Learning new things might be compared to going to the gym. "You may even sweat out of your eyes," said Johnson. "It's called crying."
Now in its seventh year, BESST was developed by the College of Engineering to improve students’ academic performance and increase their ability to graduate in four years. Students receive supplemental tutoring, take designated classes, receive priority registration, and proceed in a cohort throughout the year.
"This is a very great opportunity you have," said Antonella Sciortino, acting Associate Dean of Academic Programs. "We are here to support you. We are here to make sure you are successful and will have a great experience here at CSULB."
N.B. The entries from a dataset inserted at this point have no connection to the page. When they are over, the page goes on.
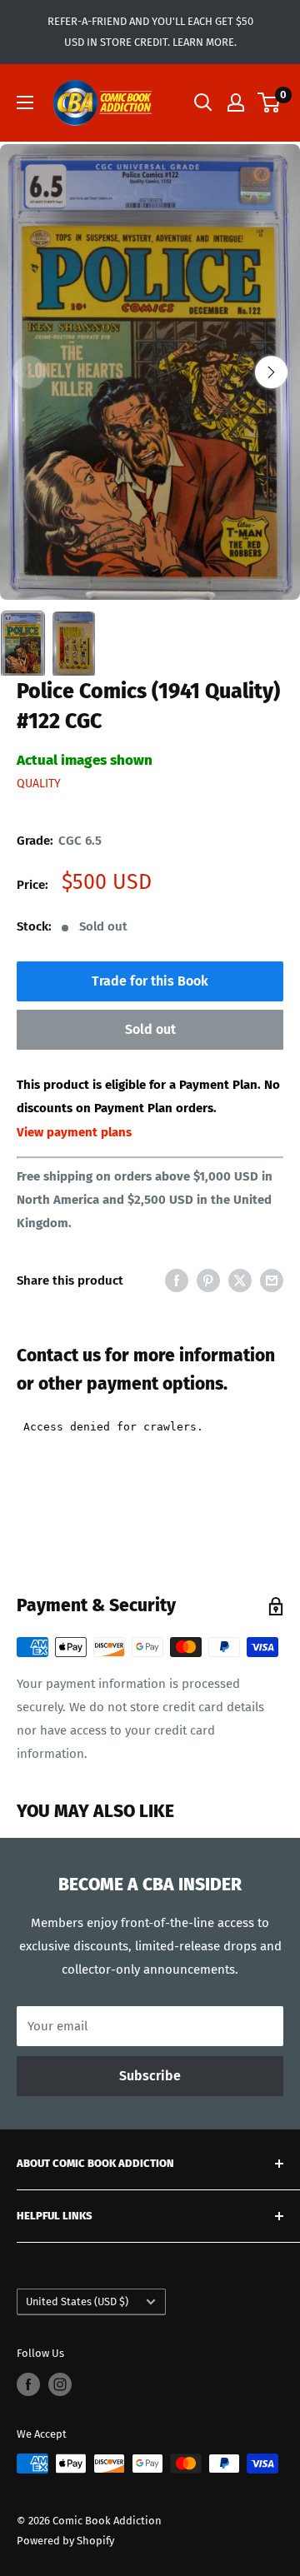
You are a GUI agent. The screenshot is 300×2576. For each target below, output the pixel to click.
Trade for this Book (150, 981)
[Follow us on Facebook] (28, 2384)
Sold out (150, 1029)
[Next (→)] (271, 372)
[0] (269, 102)
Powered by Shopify (65, 2540)
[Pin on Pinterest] (208, 1280)
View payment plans (74, 1132)
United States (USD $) (77, 2301)
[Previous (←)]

Students heard from Borja Leon, managing director of D'Leon Consulting Engineers and a member of the COE Dean's Advisory Council. After graduating with his civil engineering degree, Leon worked for Caltrans for five years, then the City of Los Angeles, ending up as a top transportation deputy under mayors Antonio Villaraigosa and Eric Garcetti.
"It's important, personally for me, for all of you to succeed," said Leon, adding that his first year of college at University of California Davis was trying until he connected with a mentor who helped him pass his English class. "What BESST does do is bring everybody together. I didn't have that."
Leon, who is a licensed professional engineer, applauded the incoming students for choosing engineering. "I don't think there's any other degree that will provide the opportunities as engineering. There will always be a job. You guys are on the right track," he said.
He warned them not to underestimate the importance of communication. "English is important to communicate with colleagues and your boss and to make presentations. Presenting to a large group of people is very important to your career," Leon said.
Rancho Santa Margarita-based Applied Medical, which typically provides BESST students with a tour of their facilities, this year offered a virtual tour instead. Applied Medical Vice President and General Manager Matt Petrime, a CSULB alumni, was joined by Jane Cho, Maggie Aquino, and Dan Spross.
Will Pomerantz, Virgin Orbit Vice President of Special Projects, offered a video tour of his company's facilities. Pomerantz also explained his company's goal to produce small, inexpensive satellites that could be launched from under a wing of a Boeing 747.